What, exactly, are PBMs? Initially, they were conceived to relieve the burden of processing claims for insurance companies. PBMs then began to negotiate prices between drug and insurance companies.
Today, PBMs actively manage the drug benefits for health plans, create formularies, and negotiate discounts and rebates on behalf of the insurance companies. PBMs generate revenue from rebates, from fees charged to the supply chain, and from the “pharmacy spread” when they charge the health plan more than they reimburse the pharmacy. And thanks to recent consolidation, three PBMs—CVS/Caremark, OptumRx, and Express Scripts—now control 85% of the market.

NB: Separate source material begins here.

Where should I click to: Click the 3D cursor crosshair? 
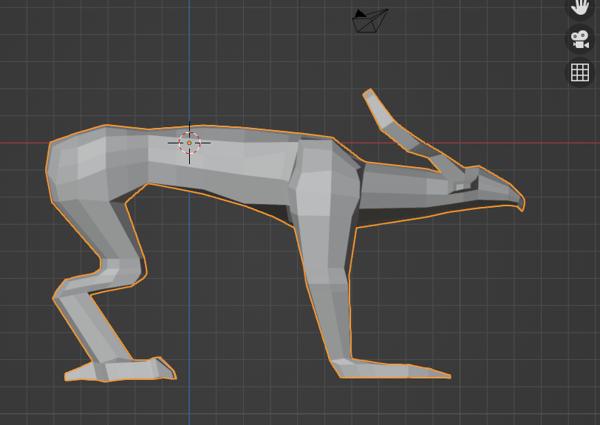point(190,142)
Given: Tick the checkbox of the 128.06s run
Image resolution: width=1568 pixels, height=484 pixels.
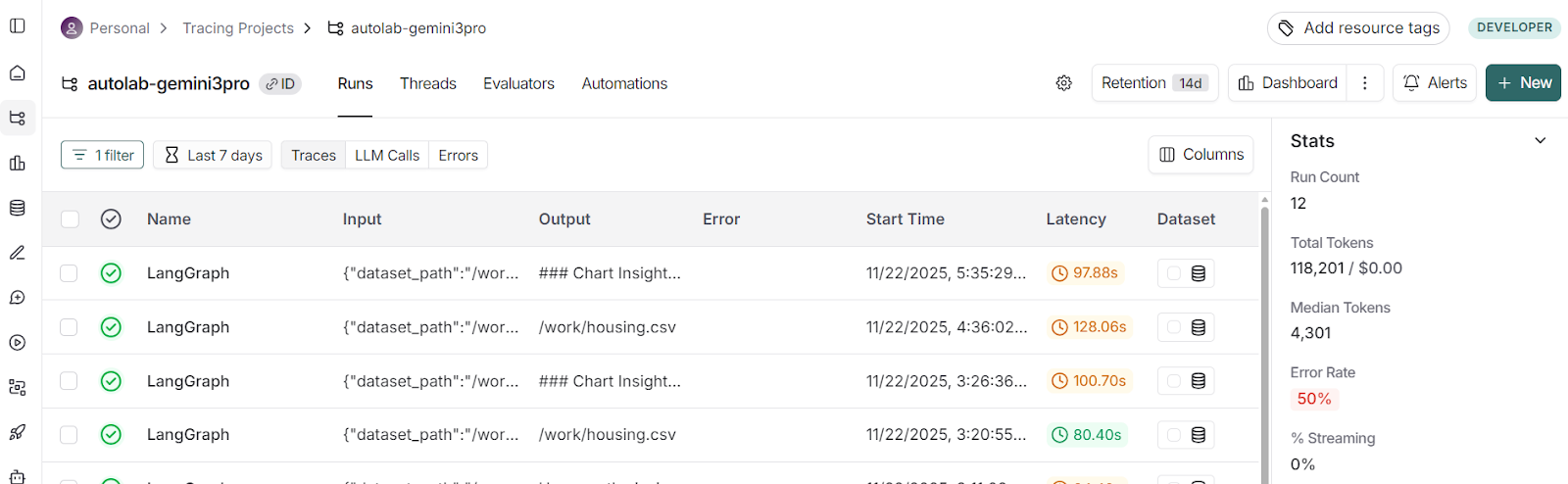Looking at the screenshot, I should pos(69,327).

Theoretically, PBMs have the power to decrease drug costs by aggregating demand and using their buying power to negotiate lower prices from drug makers. Theoretically, these savings could be passed on to the insurance companies who could pass on the savings to patients. But is this happening?

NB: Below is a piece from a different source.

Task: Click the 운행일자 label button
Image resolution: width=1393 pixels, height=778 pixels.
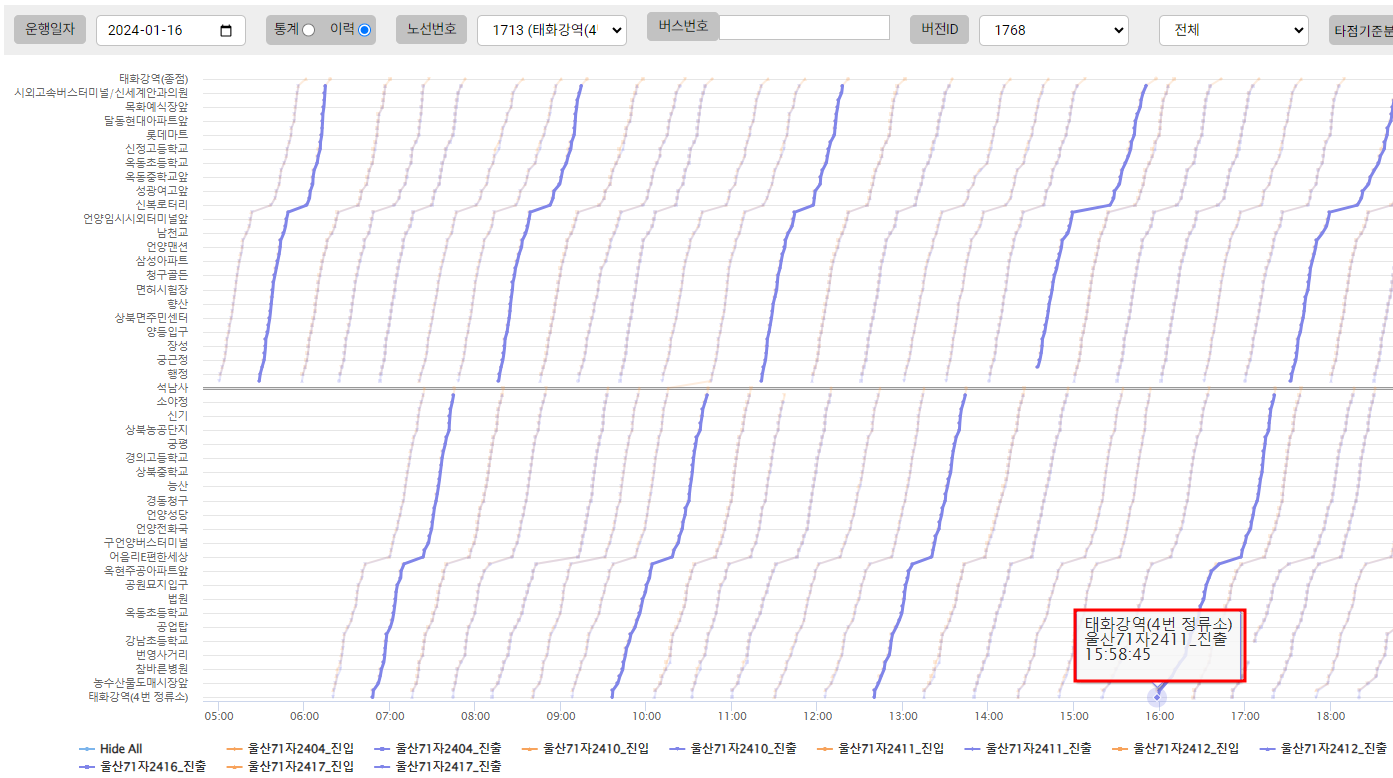Action: pyautogui.click(x=50, y=29)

The existence of rebates results in two drug prices: the list price and the net price. While it’s the net price—after rebates—that determines the cost to insurers, it’s the list price that often determines out-of-pocket payments for many Americans. And there’s another problem: Rebates negotiated by PBMs from pharmaceutical companies could distort incentives, as not all of the rebate is passed on to the insurer. Are PBMs offering the drug with the highest rebate rather than the one with the lowest cost?

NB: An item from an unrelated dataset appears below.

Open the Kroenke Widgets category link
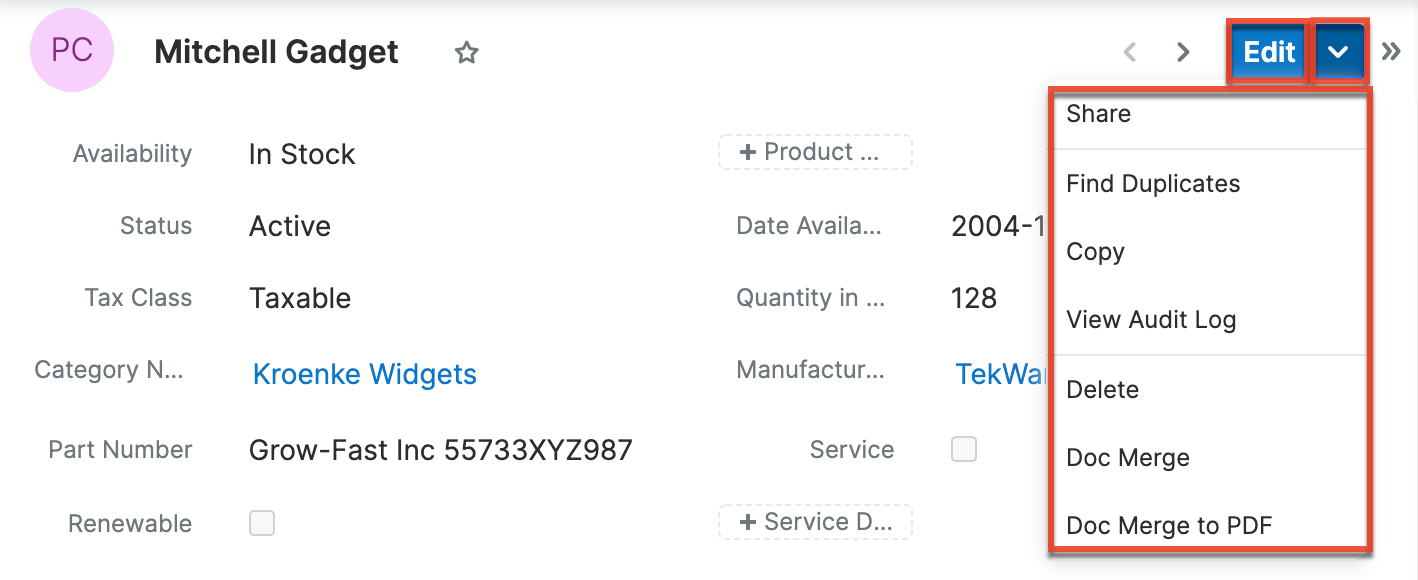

In February, two governmental agencies published a proposed rule that would restrict rebates to PBMs for Part D and Medicaid managed care and shift to sharing discounts with beneficiaries at the point of sale. Proponents of the rule—especially drug companies—argue that rebates and the opacity of the system create misaligned incentives. Opponents are concerned that eliminating rebates removes the pressure on drug companies to lower prices.
So, what’s the takeaway for an ophthalmologist in a short discussion about an extraordinarily complex issue? First, what happens to rebates, list prices, and out-of-pocket costs directly affects our patients’ ability to purchase drugs and their adherence to our treatments. Second, we need to know a little about these issues, because our patients will be asking about them, thanks in part to the 2020 election cycle. Third, shining a light on PBMs is already affecting change. For example, UnitedHealthcare announced that, starting in 2020, new employer-sponsored health plans must pass a portion of discounts and rebates back to the enrollees at the point of sale.
More than ever, we are the advocates for our patients. We can add to the conversation—and then add to the pressure—when we know more.
1 Hernandez I et al. Health Aff. 2019;38(1):76-83.
2 Yu NL et al. Spending on prescription drugs in the U.S.: Where does all the money go? www.healthaffairs.org/do/10.1377/hblog20180726.670593/full/.